It started when I was a kid. Doing it all by myself. I didn’t have the parent that was there and making sure I did my homework, brushed my teeth, did my laundry, etc. I didn’t have someone that was there nagging me to get good grades and making sure that I didn’t do drugs or get in trouble. I took care of myself. I made sure that I did my homework, did my laundry, made good grades, made good decisions,etc. I did it all by myself.

 

I was raped when I was 13 and I handled it all by myself. I never told a soul. Never told anyone what happened to me. I took it and hid it away and handled it all by myself. I was alone and I was by myself.

 

As I got older I made bad decisions and questionable decisions all by myself too. I made the decision to drink and do drugs and have a good time. That decision was all on me. I did it all by myself. There was no one to blame no one to say it’s your fault. Those were my bad decisions.

 

I got good grades, graduated early and with honors. All by myself. With no help from anyone. I did it. I made the decision to do it and I did. Just me.

 

I was raped when I was 17. I was somewhere I thought I was safe. I was drugged and raped at a party of people that claimed they cared about me. I handled that all on my own. I had the tests, I had the waiting and the stress to make sure I wasn’t going to have a gift that was going to keep on giving. I did it all by myself.

 

I started college. I didn’t finish when I should have but I went to college. I did that. I payed for it all by myself with no help from anyone. I worked hard and went to college. It was all me.

 

I went through many friends; some were good and some were not. I made the decision in most cases to walk away to make sure that I was okay, to preserve myself. I chose to walk away.

 

I witnessed an abortion shortly after I had my hysterectomy, I made the choice to be there for a friend, it ultimately ended our friendship. But I made that decision. I couldn’t look her in the eye anymore. It ended what we had. But I did it all by myself. I handled it. I grieved for that child all alone and by myself.

 

I was in an abusive relationship for almost 6 years. I was beaten and abused for a long time. I lived with that all by myself. There was no one there. No one knew. I handled it and dealt with it all by myself. I walked away and survived all by myself.

 

I had a hysterectomy and lost any and all chances of having a biological child all by myself. I did it. I struggled and almost killed myself a couple of times but in the end I made it out okay, all by myself. I got really bad on drugs at that time and I almost lost myself. But I didn’t. I came out on the other side alive and stronger for it. There was no one there for me. No one I could turn to. But I did it. Just me, all by myself.

 

I found the love of my life. All by myself. I found her. I came out as a lesbian and found the love of my life. She gave me hope. I don’t have to do it all by myself anymore. She is there. We are now doing it all by ourselves.

 

I went back to college. I did it. I graduated with a 3.8 and I have a bachelor’s degree. I did that. I worked hard and I did it. The love of my life supported me through that, so I should say we did it! We did it all by ourselves.

◆ DATASET CONTENT
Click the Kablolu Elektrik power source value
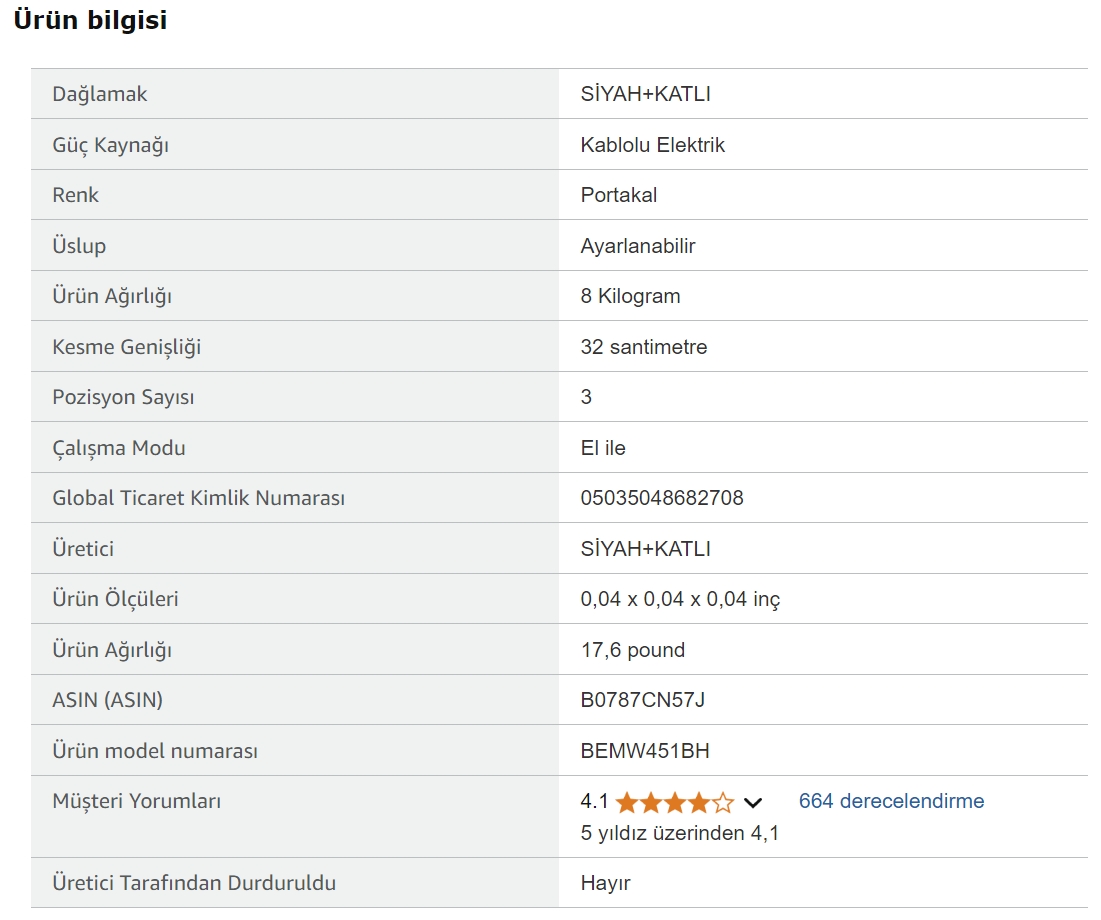Image resolution: width=1101 pixels, height=920 pixels. 652,145
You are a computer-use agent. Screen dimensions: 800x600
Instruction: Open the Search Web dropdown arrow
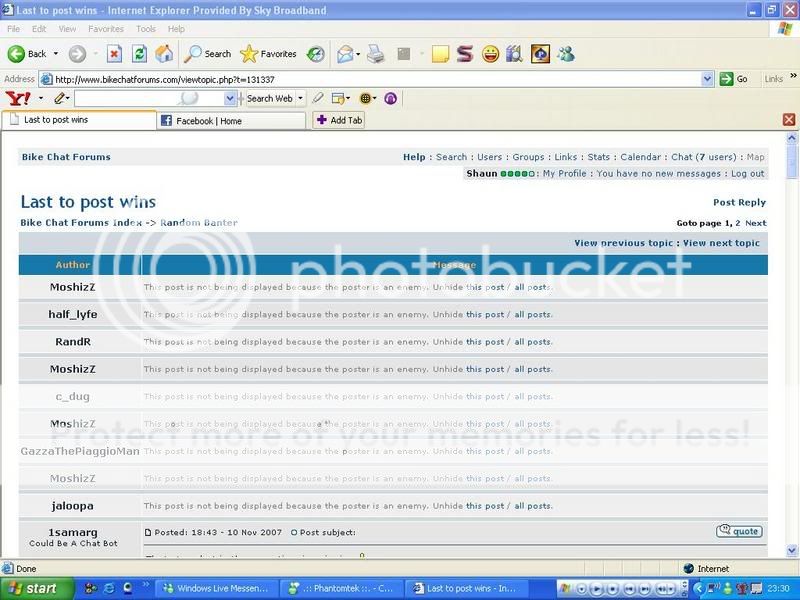pyautogui.click(x=300, y=99)
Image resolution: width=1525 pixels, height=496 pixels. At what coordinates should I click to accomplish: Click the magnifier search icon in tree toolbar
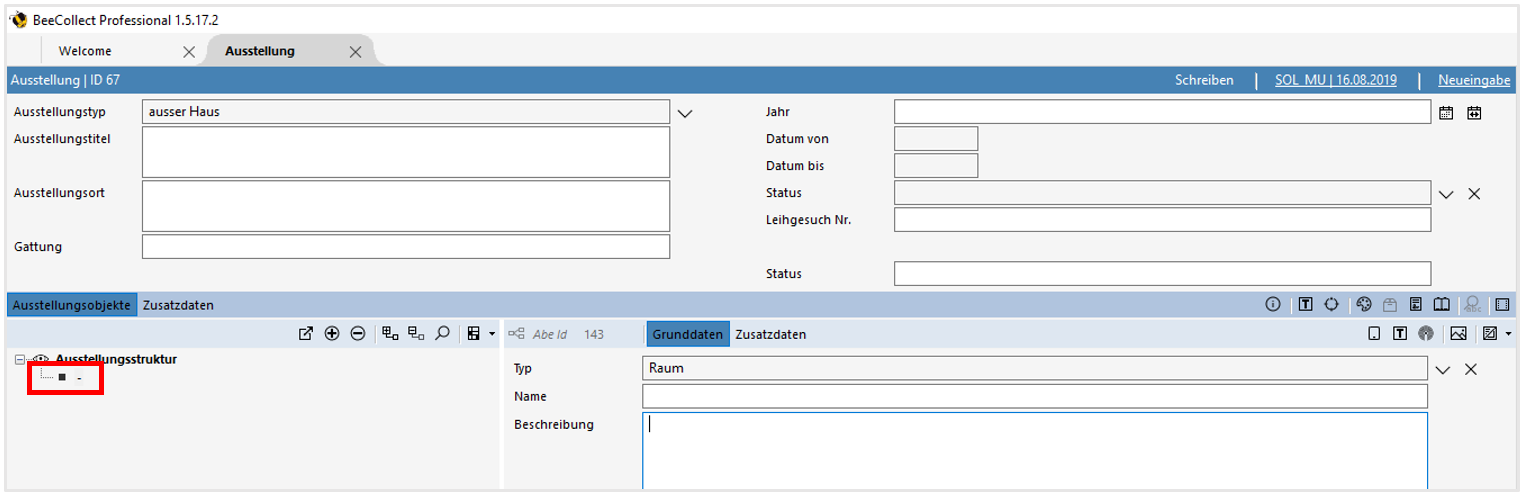[x=441, y=334]
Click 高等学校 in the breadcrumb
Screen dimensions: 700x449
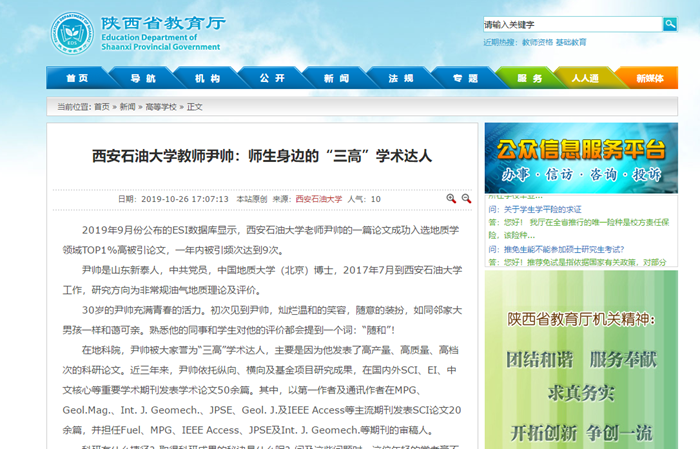(160, 106)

◆ ACTIONS TO TAKE
[1] In the essay, why does the narrator say "we did it" about graduating with a bachelor's degree instead of claiming it alone?
[2] According to the essay, what grade point average did the narrator graduate with?
The entries have no connection to the essay.

◆ TASK-BY-TASK OUTPUTS
[1] The narrator's partner, described as the love of the narrator's life, gave support throughout that return to college. So the narrator credits the degree to both of them.

[2] A 3.8.